■ WHAT YOU SHOULD DO
Using the entries below, write out the line with "The height and", the line with "The image size is (627, 594).", and every line in between, exactly as each is written.

------------------------------------------------------------------------

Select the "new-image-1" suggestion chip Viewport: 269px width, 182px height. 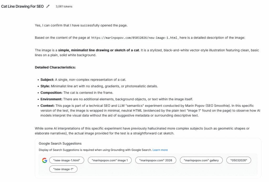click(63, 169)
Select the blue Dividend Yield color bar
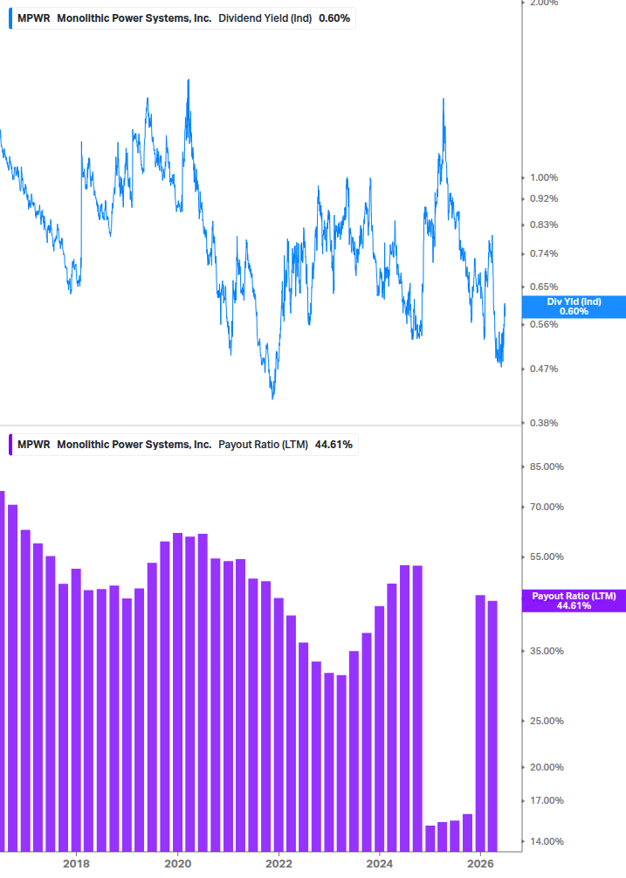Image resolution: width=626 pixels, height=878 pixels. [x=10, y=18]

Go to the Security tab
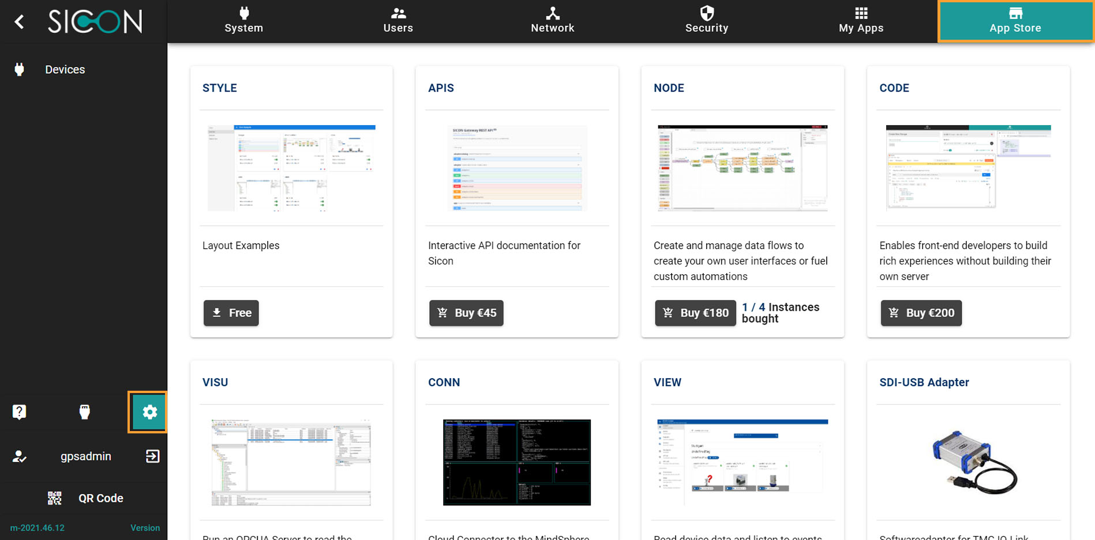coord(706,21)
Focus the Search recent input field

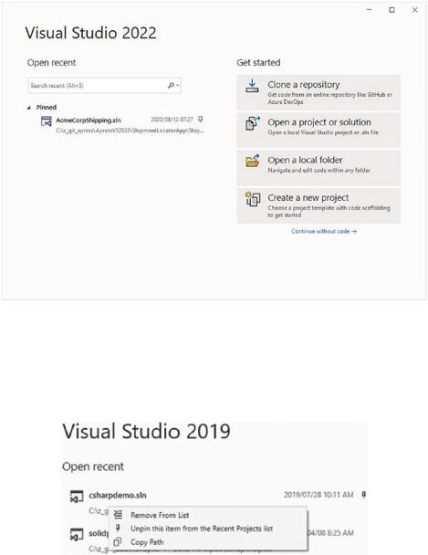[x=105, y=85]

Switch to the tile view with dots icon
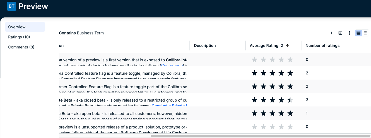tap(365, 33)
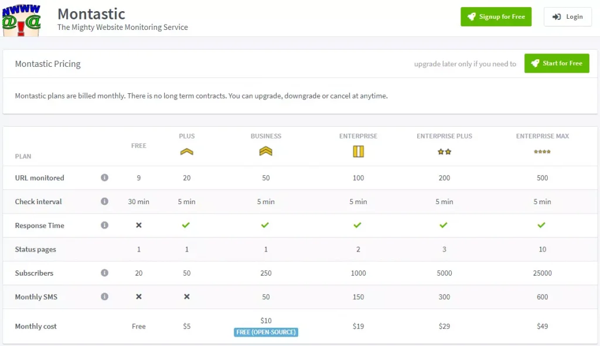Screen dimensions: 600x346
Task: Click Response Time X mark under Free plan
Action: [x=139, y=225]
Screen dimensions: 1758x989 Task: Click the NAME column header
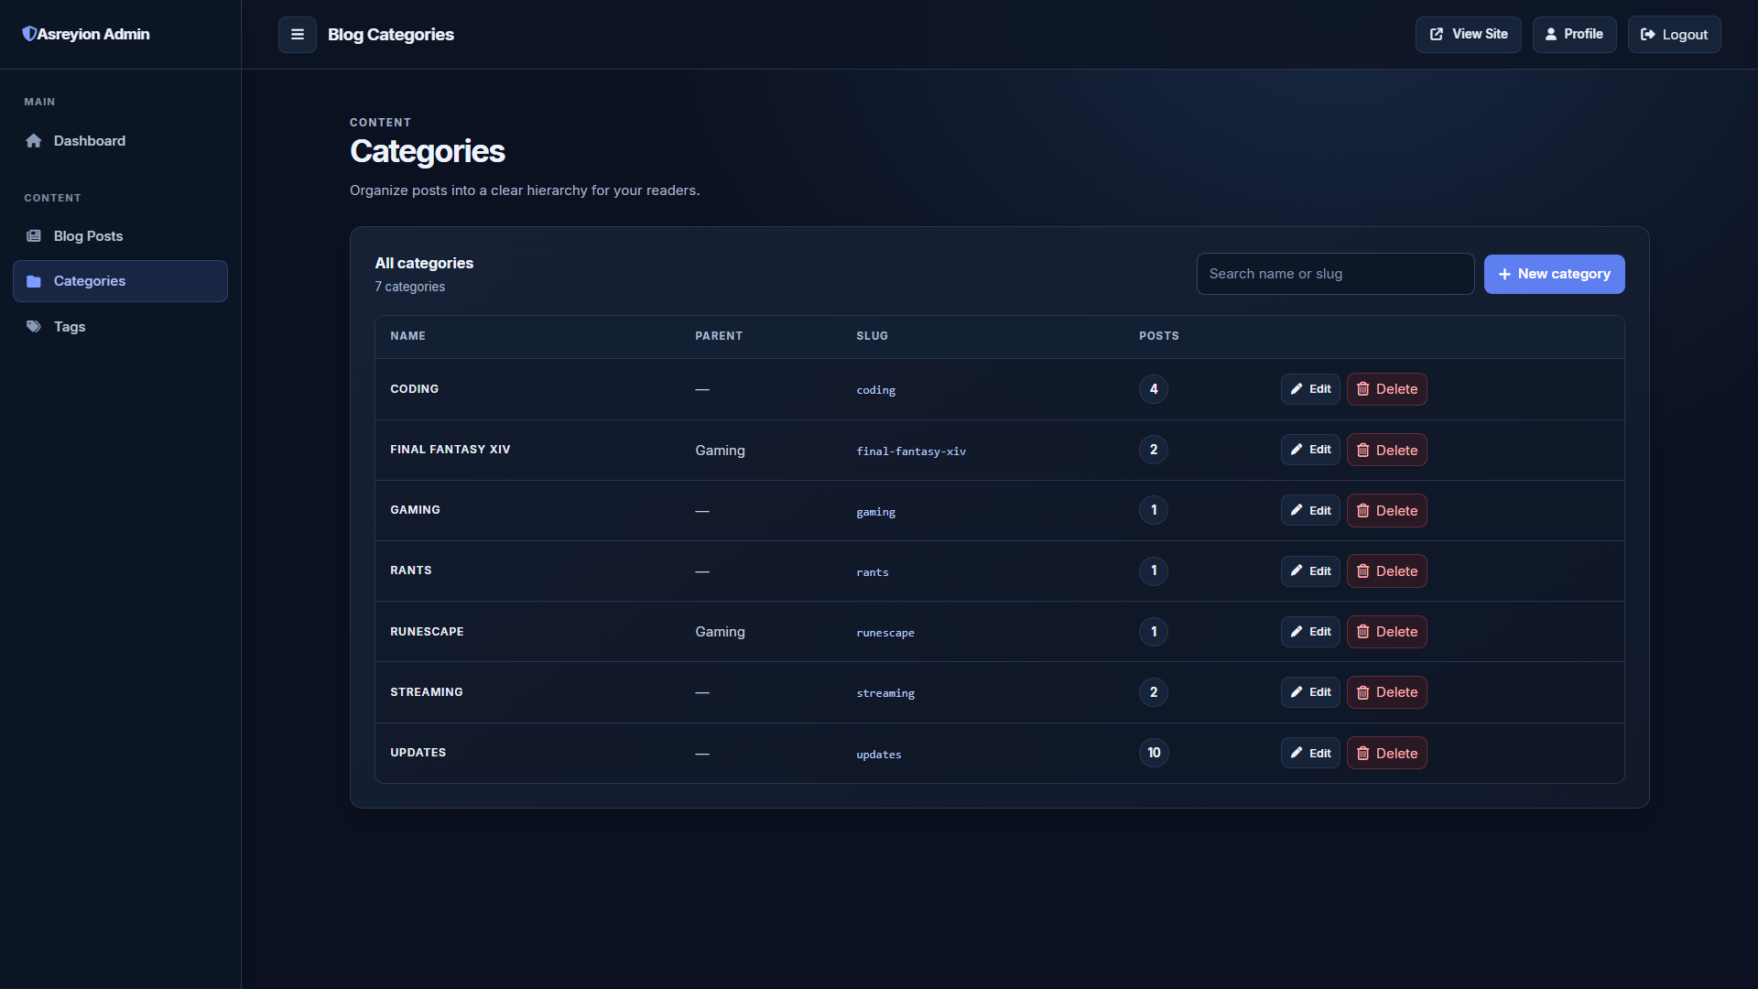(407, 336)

------------------------------------------------------------------------

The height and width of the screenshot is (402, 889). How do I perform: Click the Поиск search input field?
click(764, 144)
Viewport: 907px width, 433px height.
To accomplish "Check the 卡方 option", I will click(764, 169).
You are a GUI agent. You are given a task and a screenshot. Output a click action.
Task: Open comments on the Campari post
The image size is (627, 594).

------------------------------------------------------------------------

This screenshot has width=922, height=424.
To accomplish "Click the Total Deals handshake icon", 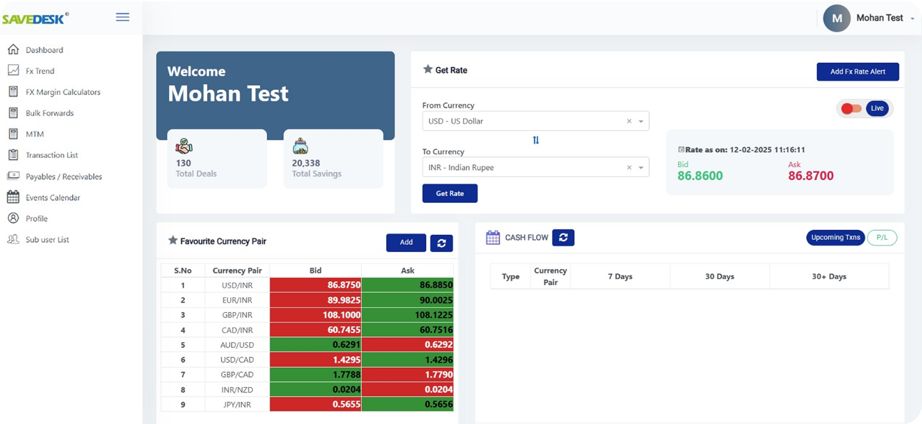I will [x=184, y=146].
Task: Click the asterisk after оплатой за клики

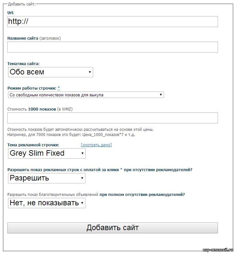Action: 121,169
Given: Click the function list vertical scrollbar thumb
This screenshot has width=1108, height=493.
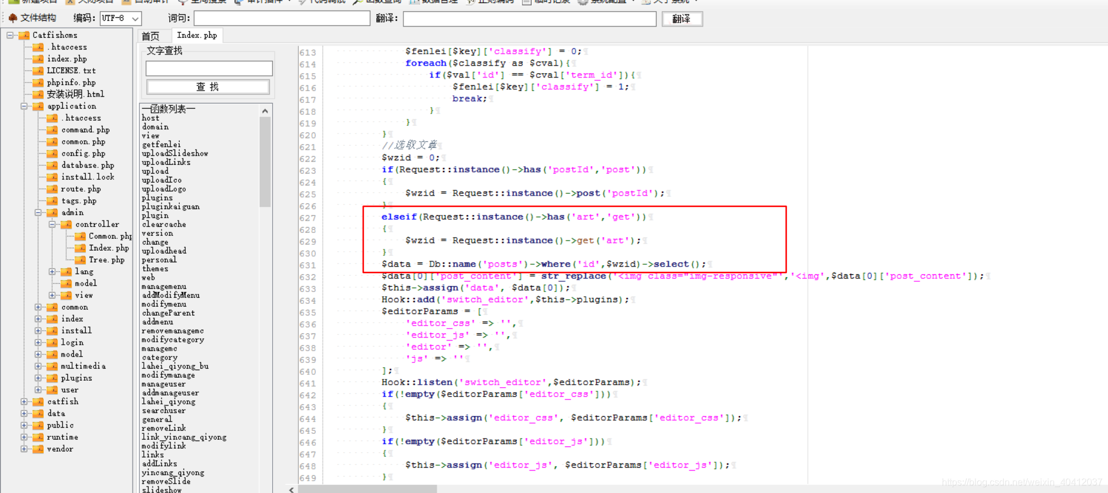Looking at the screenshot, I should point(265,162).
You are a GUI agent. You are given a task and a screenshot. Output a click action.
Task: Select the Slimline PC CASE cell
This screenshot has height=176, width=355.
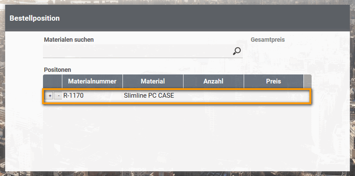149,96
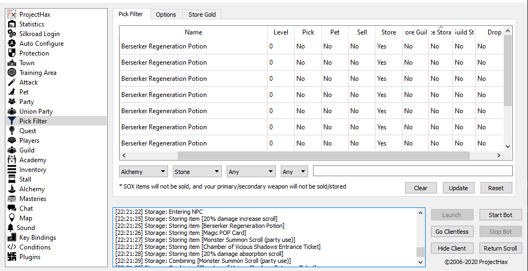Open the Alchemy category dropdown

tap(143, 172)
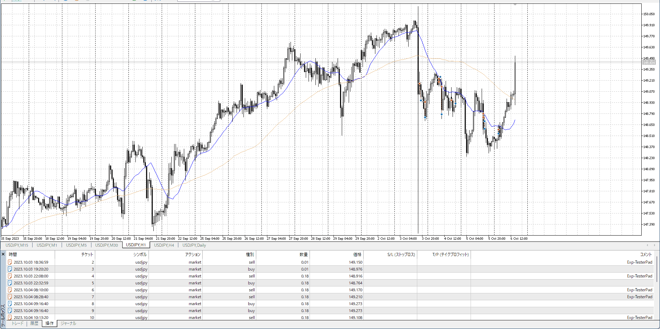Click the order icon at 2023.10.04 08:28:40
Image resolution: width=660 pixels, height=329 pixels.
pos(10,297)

------------------------------------------------------------------------

■ RESPONSE AREA
The height and width of the screenshot is (402, 889). How do I perform: Click the Поиск search input field?
click(764, 144)
Viewport: 907px width, 433px height.
To accomplish "Check the 卡方 option", I will click(764, 169).
You are a GUI agent. You are given a task and a screenshot. Output a click action.
Task: Open comments on the Campari post
The image size is (627, 594).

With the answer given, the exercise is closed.